“The Grand Budapest Hotel” is the most Wes Anderson movie the director has made to date. Anderson’s gone all out with his visual style, constructing arresting tableaus and backdrops to zany events. However, his quirky characters, not unlike those of his previous films, have lost their relatable humanity and are more like caricatures.
The tale of the Grand Budapest Hotel is told via a frame story. Some unknown young girl reads a chapter of a memoir from the “Author” about a story he was told by the elderly owner of the hotel when he was a young man. I can’t even tally how many years and how many different people the story is filtered through before it gets to the audience. This is a movie that concerns itself with a romanticized past.
As a young lobby boy at the Grand Budapest Hotel, located in the fictional European republic of Zubrowka, Zero Moustafa (Tony Revolori) reports to Monsier Gustave H. (Ralph Fiennes), the consummate professional and concierge of the hotel who enjoys waxing poetic, but usually interrupts himself with a well-timed expletive. Murmurs of an impending war grow, and abruptly, Gustave and Moustafa find themselves embroiled in a murder conspiracy that hinges on a priceless painting titled “Boy With Apple.” Things, as they tend to do, quickly spiral out of control.
As per his style, Anderson throws a quirky cast of characters at the audience, a list even more inexhaustible than in his previous movies. Fiennes anchors the film as M. Gustave with Revolori as a young Moustafa by his side. Adrien Brody is the nefarious, mustachioed Dmitri Desgoffe-und-Taxis, and Willem Dafoe plays J.G. Jopling, whose trench coat screams assassin, which is exactly what he is. Jeff Goldblum is the by-the-book Deputy Kovacs, and Edward Norton is Inspector Henckels. Saoirse Ronan plays the fair Agatha, Zero’s love interest. And that’s not even the last of the well-known names that pop up.
Of the many overt elements in the film, the most noticeable is how the film is shot. Anderson has taken his visual style to its seemingly absolute and full realization. Characters are always obeying the rule of thirds, perfectly occupying the frame. This could be shown to film students as a clinic on how to compose a frame. The production design is immaculate, locations and costumes vibrant. Anderson shoots the majority of the scenes as flat space, creating tableaus that look like a pop-up book.

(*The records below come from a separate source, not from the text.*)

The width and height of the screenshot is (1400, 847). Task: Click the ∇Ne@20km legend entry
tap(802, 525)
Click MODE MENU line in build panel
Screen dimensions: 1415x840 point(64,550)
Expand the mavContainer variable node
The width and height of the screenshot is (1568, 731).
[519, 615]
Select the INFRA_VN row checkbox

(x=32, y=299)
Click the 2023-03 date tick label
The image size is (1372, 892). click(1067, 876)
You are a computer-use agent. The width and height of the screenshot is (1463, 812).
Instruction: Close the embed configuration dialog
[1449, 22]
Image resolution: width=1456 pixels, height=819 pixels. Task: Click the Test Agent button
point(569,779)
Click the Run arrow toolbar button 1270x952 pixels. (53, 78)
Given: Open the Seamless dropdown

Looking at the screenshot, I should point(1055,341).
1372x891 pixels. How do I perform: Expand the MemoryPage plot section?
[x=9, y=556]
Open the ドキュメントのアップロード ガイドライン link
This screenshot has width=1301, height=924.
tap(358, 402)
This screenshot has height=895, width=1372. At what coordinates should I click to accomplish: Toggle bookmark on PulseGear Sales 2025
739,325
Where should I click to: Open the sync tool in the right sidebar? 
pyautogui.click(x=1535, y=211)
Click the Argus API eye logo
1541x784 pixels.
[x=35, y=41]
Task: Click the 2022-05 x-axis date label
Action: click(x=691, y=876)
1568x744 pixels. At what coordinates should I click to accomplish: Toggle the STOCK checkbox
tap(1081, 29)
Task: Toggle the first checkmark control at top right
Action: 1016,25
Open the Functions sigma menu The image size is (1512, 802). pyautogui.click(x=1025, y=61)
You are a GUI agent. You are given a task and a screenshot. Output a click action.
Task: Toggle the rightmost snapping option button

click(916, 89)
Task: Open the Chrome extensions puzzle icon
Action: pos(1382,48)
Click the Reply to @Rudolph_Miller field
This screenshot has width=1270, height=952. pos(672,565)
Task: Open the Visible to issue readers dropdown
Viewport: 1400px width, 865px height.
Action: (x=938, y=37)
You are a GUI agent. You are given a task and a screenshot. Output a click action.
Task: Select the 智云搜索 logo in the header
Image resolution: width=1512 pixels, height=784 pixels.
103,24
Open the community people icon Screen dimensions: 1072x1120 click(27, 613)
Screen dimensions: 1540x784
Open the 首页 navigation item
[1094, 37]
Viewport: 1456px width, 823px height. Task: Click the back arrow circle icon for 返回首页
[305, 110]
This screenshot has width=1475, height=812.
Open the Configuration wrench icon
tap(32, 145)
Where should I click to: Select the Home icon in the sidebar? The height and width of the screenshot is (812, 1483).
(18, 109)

Beyond the ornate style and elaborate form of the film, there is heart — a tale of a time, place and way of living that’s long gone by. M Gustave becomes more of a sympathetic character, one with dimensions other than idiosyncrasies, and Agatha establishes an innocence that is absent from everyone else.
However, this film takes too long to give the audience something to hold onto. There is a lot of noise and motion in this movie, with its dozen or so characters going every which way, subtle jokes coming at you in a flurry. There’s certainly a pleasure in admiring how the film looks, but the dysfunctional, relatable characters of other Anderson films, like “Rushmore” and “The Royal Tenenbaums,” have been replaced with characters that embody their quirks, and nothing more. The humanity comes out eventually, but still, I found myself asking more than halfway through what the point of it all was.